What should I to do ?

Thanks
Mohamed.

Hello Mohamed. I am having a similar issue with LargeScaleMeanShift. Is the issue the same as I describe below??

‘LargeScaleMeanShift’ has failed with return status -1. Please refer to ‘LargeScaleMeanShift’ documentation and check log tab.

The crash appears to happen in the ‘Computing Stats on input image’ stage.

The log states:

(FATAL) LargeScaleMeanShift: Caught std::exception during application execution: bad allocation

1 Like

Hi Mark and thx for the reply,
I don’t think so. I put all the error message :

Estimated memory for full processing: 9806.98MB (avail.: 256 MB), optimal image partitioning: 39 blocks
2020-10-07 17:55:24 (INFO): Estimation will be performed in 40 blocks of 15360x322 pixels
Computing stats on input image …: 100% [**************************************************] (19s)
2020-10-07 18:09:56 (FATAL) LargeScaleMeanShift: Caught std::exception during application execution: bad allocation

Dear @kadirim,
Your issue looks very similar to what @wkcmark describes here. I will try to reproduce your bug, to understand what happens.
Best regards.
Julien.

1 Like

@julienosman if you need any further info on this let me know. I really need to get this up and running again.

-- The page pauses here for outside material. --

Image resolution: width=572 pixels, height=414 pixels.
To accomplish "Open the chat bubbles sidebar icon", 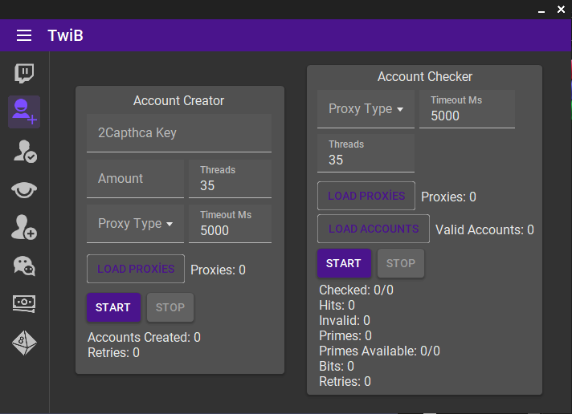I will click(24, 266).
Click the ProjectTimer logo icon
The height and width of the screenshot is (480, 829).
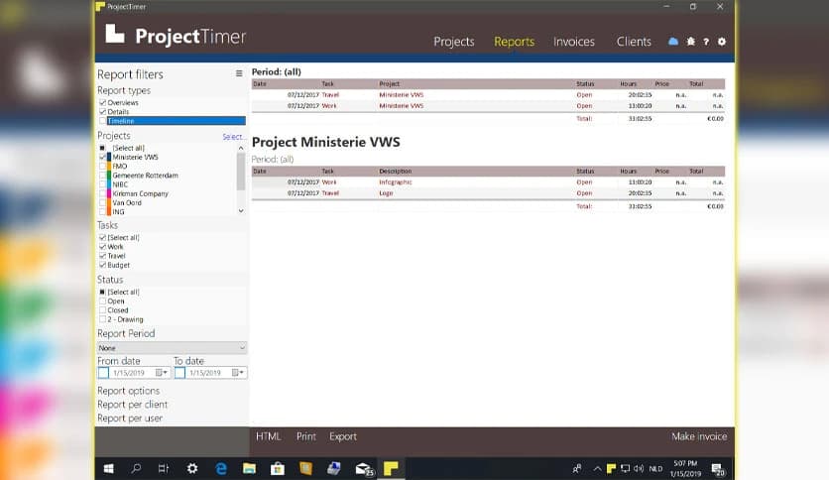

Does the procedure work with a subset of the image? You could it to crop a much smaller portion and check if it runs then. If not then there is a deeper problem, if it runs through then it might be “simply” a memory problem

Dear @oldi
It seems be a memory problem even with 32 GO of Memory RAM.
I will try with Grass according to @wkcmark advice.
Regrads

@oldi yes it works on smaller areas for me. However in the previous version it was running fine with big dataset.

It could also be due to errors at the image boundary. You can try to make a much larger subset, with some decent distance to the image boundary.